The incorporation of [3H]glycerol and 1-[14C]acyl-sn-glycero-3-phosphocholine into different molecular species of phosphatidylcholine in human platelets

Abstract

The molecular species of phosphatidylcholine which are formed by de novo synthesis and by the acylation of 1-acyl-sn-glycero-3-phosphocholine were characterized and compared in human platelets. For this purpose, intact human platelets were incubated in the presence of [3H]glycerol or 1-[14C]palmitoyl-sn-glycero-3-phosphocholine and the newly formed radioactive phosphatidylcholine was isolated by thin-layer chromatography. The labelled phosphatidylcholines were converted to their 1,2-diacylglycerol acetate derivatives and fractionated into their various chemical classes (saturates, monoenes, dienes, trienes, tetraenes, and >tetraenes) by argentation thin-layer chromatography.

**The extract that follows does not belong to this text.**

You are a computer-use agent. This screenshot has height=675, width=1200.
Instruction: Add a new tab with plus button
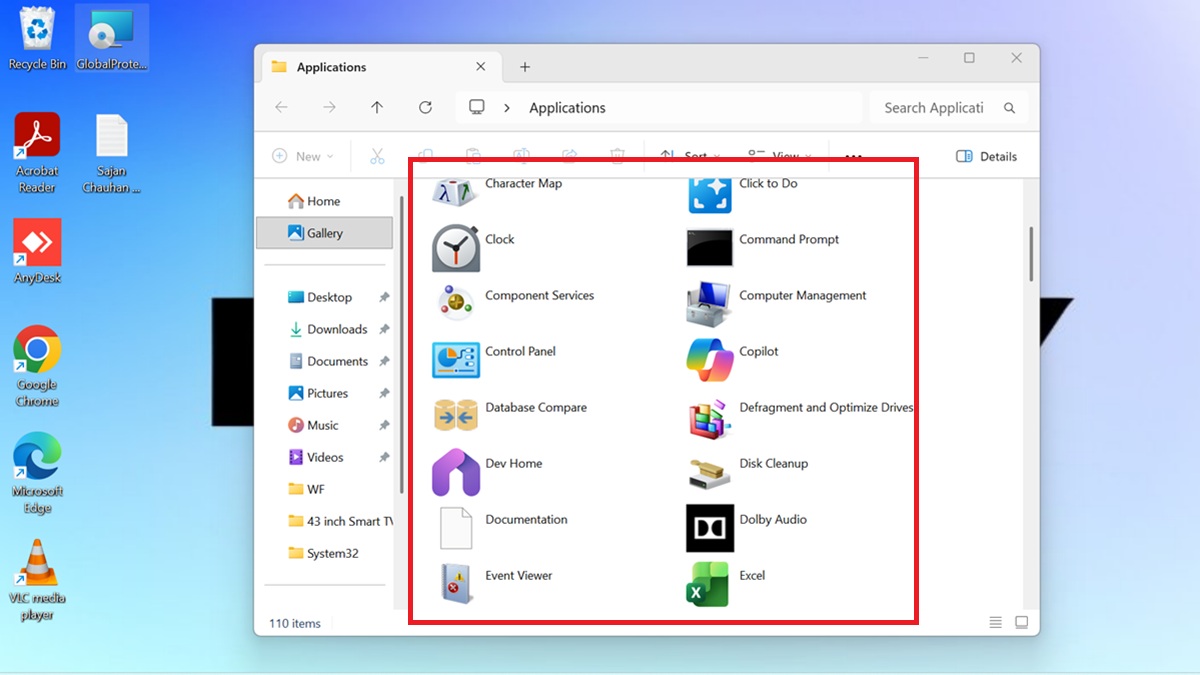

Regardless of the precursor used, the radioactivity distributions among the various classes did not correspond closely to that of the mass. The highest percentage of the radioactivity incorporated from [3H]glycerol was found in the saturates (25% of total), followed closely by the tetraenes (21%) and monoenes (18%), with lesser amounts in the dienes (15%), pentaenes plus hexaenes (14%), and trienes (7%). These results indicate that the de novo pathway is capable of substantial synthesis of tetraenoic (1-acyl 2-arachidonoyl) phosphatidylcholine in human platelets in contrast to previous observations in rat liver. In close agreement with work in rat liver, 59% of the radioactivity in the [14C]phosphatidylcholine derived from 1-[14C]palmitoyl-sn-glycero-3-phosphocholine was found in the tetraenoic species. The present results, together with the existence of phospholipase A2 and acyltransferase activity in platelets, support the potential importance of a deacylation–acylation cycle for the enrichment of human platelet phosphatidylcholine in arachidonoyl molecular species.